··· Record set ···
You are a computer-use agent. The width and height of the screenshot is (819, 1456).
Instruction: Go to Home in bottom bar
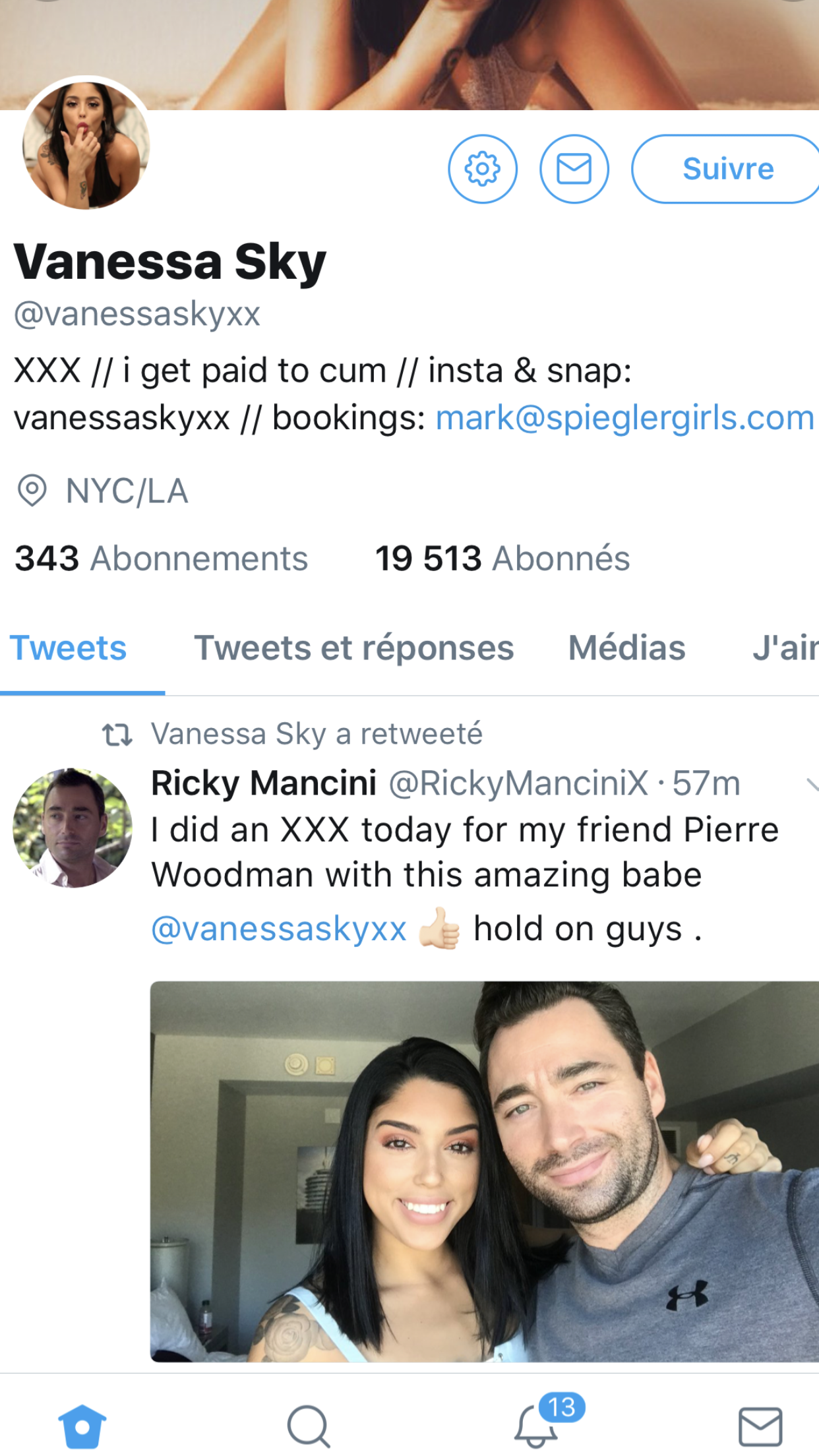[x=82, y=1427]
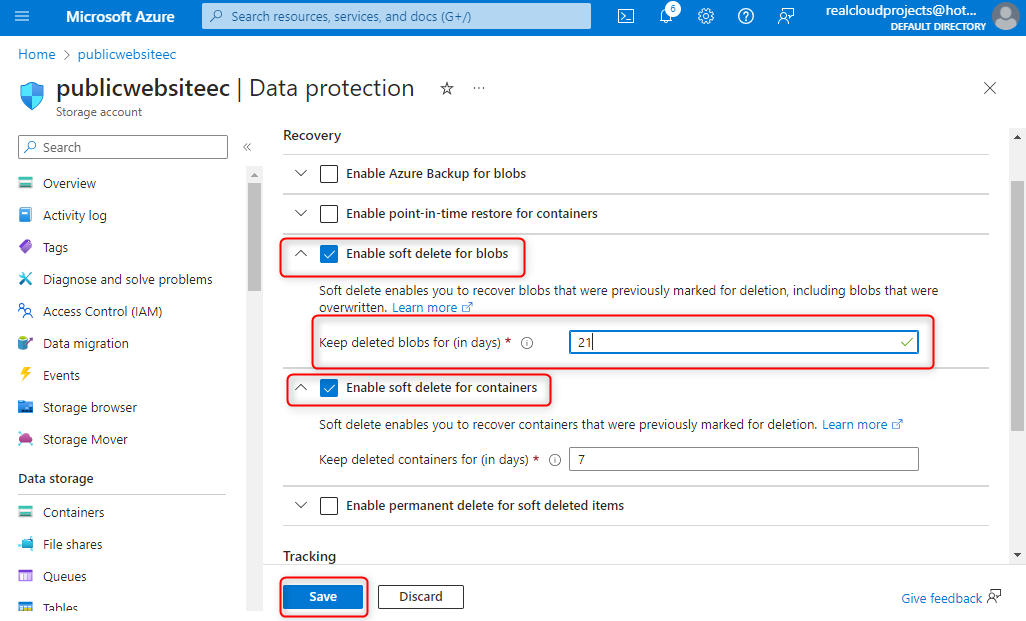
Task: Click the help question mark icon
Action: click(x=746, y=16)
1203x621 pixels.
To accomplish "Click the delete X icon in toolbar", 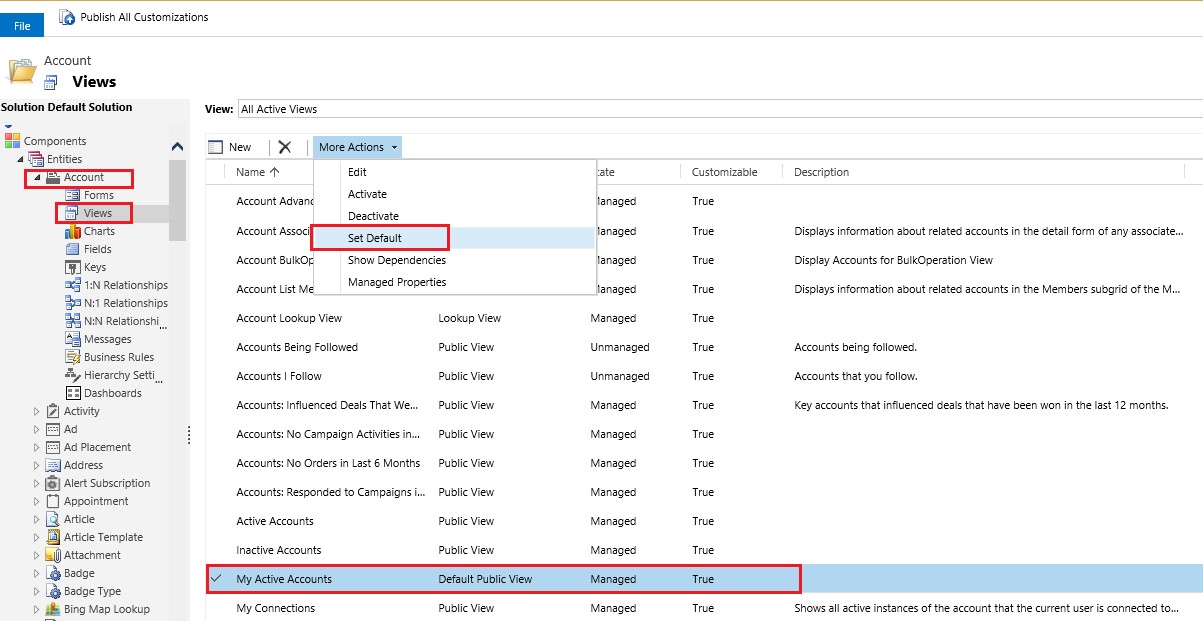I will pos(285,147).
···
• Work task:
Up to and including the line containing "1203x621 pixels.", repeat every line from the start of the data, but none of the pictures.

• Task answer:
You are a computer-use agent. The width and height of the screenshot is (819, 1456).
Instruction: Go to Home in bottom bar
[x=82, y=1427]
Task: Click the help question mark icon
Action: click(x=746, y=16)
1203x621 pixels.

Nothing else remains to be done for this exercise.